**Exercise**.
Rewrite the lines that begin at the line containing "The image size is (997, 473)." and stop after the line containing "The image size is (969, 612). 476,142", changing "menu" to "list" and leaving everything else the same.

**Raw records**.
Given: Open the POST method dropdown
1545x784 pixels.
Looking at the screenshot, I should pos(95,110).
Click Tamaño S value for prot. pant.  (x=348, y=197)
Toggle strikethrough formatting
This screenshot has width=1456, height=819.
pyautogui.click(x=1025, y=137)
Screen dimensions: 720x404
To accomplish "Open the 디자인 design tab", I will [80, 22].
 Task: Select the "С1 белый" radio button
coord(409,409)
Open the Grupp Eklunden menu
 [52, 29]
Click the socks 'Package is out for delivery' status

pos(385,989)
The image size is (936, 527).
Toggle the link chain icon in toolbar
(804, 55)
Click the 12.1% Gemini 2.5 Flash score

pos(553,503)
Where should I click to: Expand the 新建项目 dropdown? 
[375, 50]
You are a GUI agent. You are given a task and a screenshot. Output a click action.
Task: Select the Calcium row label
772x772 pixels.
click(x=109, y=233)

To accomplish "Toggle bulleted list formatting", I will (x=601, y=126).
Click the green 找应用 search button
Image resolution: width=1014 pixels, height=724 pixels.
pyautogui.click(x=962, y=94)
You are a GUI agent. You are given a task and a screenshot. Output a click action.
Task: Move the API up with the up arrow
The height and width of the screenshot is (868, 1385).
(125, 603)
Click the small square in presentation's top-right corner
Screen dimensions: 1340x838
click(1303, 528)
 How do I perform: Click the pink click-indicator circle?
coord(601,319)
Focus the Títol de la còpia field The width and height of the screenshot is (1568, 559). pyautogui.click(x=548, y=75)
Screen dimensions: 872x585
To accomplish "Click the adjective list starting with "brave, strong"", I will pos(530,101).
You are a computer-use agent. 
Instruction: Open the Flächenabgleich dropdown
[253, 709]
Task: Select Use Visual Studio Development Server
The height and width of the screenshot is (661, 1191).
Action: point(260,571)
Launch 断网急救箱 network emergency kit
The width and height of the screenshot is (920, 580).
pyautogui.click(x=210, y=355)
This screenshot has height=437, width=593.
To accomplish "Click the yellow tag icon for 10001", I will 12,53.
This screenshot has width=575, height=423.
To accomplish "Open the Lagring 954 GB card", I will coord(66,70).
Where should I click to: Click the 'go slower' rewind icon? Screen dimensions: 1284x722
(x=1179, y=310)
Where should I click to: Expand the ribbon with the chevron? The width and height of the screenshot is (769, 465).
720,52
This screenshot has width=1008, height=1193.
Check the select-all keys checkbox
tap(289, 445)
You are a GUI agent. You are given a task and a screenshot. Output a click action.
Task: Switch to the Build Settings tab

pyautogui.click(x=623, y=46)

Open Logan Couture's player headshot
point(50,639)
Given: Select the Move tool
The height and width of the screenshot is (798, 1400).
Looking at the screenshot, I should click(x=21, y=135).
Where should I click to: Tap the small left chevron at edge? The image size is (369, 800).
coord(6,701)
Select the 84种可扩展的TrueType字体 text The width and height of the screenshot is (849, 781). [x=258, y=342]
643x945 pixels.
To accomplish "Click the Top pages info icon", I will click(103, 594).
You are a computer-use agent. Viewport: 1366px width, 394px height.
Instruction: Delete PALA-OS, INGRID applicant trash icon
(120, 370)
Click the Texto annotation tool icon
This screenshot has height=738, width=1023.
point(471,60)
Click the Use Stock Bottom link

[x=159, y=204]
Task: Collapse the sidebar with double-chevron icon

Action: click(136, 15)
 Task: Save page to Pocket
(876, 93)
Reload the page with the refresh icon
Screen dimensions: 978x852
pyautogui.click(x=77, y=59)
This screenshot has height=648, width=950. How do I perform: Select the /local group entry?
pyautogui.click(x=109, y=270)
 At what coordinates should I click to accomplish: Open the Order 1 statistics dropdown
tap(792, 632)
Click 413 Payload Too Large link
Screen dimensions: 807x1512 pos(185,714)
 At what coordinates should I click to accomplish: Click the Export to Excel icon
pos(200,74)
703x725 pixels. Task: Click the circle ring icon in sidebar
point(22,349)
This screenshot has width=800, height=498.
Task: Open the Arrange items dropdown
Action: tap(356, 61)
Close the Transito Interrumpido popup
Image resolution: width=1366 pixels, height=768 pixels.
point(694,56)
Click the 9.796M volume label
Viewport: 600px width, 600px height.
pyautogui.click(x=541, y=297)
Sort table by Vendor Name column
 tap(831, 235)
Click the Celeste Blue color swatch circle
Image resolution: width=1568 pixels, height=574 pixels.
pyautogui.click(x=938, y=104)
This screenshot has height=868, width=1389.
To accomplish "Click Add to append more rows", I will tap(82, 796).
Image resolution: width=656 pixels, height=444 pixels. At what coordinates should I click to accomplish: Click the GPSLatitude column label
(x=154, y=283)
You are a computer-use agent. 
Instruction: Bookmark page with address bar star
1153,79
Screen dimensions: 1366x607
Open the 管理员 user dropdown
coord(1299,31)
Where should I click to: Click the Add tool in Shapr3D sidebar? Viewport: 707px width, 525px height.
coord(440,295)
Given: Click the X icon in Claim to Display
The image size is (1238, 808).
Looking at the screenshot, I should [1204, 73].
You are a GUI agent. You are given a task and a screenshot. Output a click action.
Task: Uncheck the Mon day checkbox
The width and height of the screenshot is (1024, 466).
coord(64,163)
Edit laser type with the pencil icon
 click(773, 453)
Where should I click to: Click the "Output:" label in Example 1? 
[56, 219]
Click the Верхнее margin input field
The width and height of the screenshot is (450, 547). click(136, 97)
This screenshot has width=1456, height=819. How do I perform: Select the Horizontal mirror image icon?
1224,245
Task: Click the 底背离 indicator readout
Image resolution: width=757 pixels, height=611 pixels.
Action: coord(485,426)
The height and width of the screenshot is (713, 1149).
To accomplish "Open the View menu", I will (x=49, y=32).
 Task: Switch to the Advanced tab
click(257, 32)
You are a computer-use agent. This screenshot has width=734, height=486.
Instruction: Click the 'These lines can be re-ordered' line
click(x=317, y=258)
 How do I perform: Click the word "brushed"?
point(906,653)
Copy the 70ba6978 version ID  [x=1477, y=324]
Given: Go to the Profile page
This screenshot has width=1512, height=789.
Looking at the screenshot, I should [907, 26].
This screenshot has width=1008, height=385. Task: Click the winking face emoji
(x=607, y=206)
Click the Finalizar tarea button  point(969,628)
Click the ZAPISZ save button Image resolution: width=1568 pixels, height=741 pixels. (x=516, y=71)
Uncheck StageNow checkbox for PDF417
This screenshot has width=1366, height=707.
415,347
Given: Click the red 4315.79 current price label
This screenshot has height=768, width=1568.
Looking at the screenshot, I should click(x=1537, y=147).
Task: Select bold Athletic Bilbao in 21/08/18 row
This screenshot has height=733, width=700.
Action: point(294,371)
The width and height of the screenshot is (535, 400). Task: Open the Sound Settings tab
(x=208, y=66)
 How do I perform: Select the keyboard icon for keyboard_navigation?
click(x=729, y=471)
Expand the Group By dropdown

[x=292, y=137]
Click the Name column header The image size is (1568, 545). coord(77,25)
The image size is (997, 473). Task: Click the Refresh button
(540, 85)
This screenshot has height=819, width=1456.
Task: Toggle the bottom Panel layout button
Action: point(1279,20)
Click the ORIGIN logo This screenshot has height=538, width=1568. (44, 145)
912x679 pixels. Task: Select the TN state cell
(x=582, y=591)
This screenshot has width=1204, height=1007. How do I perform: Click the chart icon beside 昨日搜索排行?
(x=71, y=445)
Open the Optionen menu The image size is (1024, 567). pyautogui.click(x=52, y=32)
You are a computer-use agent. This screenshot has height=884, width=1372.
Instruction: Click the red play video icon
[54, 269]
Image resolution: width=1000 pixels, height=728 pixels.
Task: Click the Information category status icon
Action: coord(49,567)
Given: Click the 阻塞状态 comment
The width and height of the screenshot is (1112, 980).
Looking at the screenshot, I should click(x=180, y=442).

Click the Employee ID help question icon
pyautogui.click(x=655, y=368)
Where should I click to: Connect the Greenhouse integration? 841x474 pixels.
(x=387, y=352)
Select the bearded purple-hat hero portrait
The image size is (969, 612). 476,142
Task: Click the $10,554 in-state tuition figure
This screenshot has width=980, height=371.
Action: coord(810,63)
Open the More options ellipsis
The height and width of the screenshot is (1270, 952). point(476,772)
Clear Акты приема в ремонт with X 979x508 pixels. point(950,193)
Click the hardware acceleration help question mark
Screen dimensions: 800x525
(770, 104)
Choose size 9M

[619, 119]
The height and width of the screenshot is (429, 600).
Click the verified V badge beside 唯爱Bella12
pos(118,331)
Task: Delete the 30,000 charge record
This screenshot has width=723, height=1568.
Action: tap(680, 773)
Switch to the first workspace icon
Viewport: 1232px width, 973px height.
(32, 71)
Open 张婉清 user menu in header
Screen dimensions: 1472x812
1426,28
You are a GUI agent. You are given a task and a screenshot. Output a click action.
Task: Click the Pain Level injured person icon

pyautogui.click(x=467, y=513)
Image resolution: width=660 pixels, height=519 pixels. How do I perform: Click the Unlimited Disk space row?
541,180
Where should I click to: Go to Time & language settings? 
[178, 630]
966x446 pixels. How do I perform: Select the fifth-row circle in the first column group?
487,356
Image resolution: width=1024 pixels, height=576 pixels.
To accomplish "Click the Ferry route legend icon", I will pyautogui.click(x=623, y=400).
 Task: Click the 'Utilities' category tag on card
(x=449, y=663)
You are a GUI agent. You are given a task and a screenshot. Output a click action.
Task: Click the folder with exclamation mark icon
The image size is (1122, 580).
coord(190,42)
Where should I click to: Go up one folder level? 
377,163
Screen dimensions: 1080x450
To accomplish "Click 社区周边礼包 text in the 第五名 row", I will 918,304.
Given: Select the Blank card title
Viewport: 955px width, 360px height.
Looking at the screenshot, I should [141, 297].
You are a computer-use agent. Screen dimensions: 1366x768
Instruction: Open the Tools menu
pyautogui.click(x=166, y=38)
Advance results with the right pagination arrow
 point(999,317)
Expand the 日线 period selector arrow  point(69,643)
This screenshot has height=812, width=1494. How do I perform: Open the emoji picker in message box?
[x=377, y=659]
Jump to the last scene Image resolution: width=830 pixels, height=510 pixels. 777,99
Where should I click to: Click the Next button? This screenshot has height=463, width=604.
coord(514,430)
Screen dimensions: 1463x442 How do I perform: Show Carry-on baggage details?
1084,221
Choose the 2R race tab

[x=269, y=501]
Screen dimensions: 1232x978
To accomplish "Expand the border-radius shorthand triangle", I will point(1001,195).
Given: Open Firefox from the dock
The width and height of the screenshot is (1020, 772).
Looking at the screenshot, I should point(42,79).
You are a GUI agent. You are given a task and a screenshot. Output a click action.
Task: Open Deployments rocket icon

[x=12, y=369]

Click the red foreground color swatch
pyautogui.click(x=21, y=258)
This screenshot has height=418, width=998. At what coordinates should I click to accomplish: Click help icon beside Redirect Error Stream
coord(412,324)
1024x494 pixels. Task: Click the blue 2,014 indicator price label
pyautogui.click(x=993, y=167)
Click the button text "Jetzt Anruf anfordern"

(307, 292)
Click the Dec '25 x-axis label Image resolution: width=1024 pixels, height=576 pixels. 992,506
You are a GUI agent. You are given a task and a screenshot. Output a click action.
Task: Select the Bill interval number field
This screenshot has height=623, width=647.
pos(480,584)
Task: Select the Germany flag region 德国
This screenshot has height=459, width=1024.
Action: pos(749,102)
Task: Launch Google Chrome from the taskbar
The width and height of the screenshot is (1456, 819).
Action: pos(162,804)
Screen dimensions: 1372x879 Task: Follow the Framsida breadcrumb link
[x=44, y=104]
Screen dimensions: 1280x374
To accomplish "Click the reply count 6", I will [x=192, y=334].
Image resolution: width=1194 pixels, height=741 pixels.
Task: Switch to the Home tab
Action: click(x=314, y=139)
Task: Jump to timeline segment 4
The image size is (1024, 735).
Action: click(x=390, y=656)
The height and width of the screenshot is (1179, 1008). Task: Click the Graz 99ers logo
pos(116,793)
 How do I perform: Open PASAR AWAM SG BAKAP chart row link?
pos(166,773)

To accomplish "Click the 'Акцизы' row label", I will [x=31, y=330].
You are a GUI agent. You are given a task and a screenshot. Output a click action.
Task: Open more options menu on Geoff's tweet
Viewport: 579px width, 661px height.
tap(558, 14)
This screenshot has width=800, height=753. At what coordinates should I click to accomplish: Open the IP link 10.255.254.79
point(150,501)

**Response**.
The image size is (997, 473). Task: Click the Refresh button
(540, 85)
This screenshot has height=819, width=1456.
Task: Toggle the bottom Panel layout button
Action: point(1279,20)
Click the ORIGIN logo This screenshot has height=538, width=1568. (44, 145)
912x679 pixels. Task: Select the TN state cell
(x=582, y=591)
This screenshot has width=1204, height=1007. How do I perform: Click the chart icon beside 昨日搜索排行?
(x=71, y=445)
Open the Optionen list The image size is (1024, 567). pyautogui.click(x=52, y=32)
You are a computer-use agent. This screenshot has height=884, width=1372.
Instruction: Click the red play video icon
[54, 269]
Image resolution: width=1000 pixels, height=728 pixels.
Task: Click the Information category status icon
Action: coord(49,567)
Given: Click the 阻塞状态 comment
The width and height of the screenshot is (1112, 980).
Looking at the screenshot, I should click(x=180, y=442).

Click the Employee ID help question icon
pyautogui.click(x=655, y=368)
Where should I click to: Connect the Greenhouse integration? 841x474 pixels.
(x=387, y=352)
Select the bearded purple-hat hero portrait
The image size is (969, 612). 476,142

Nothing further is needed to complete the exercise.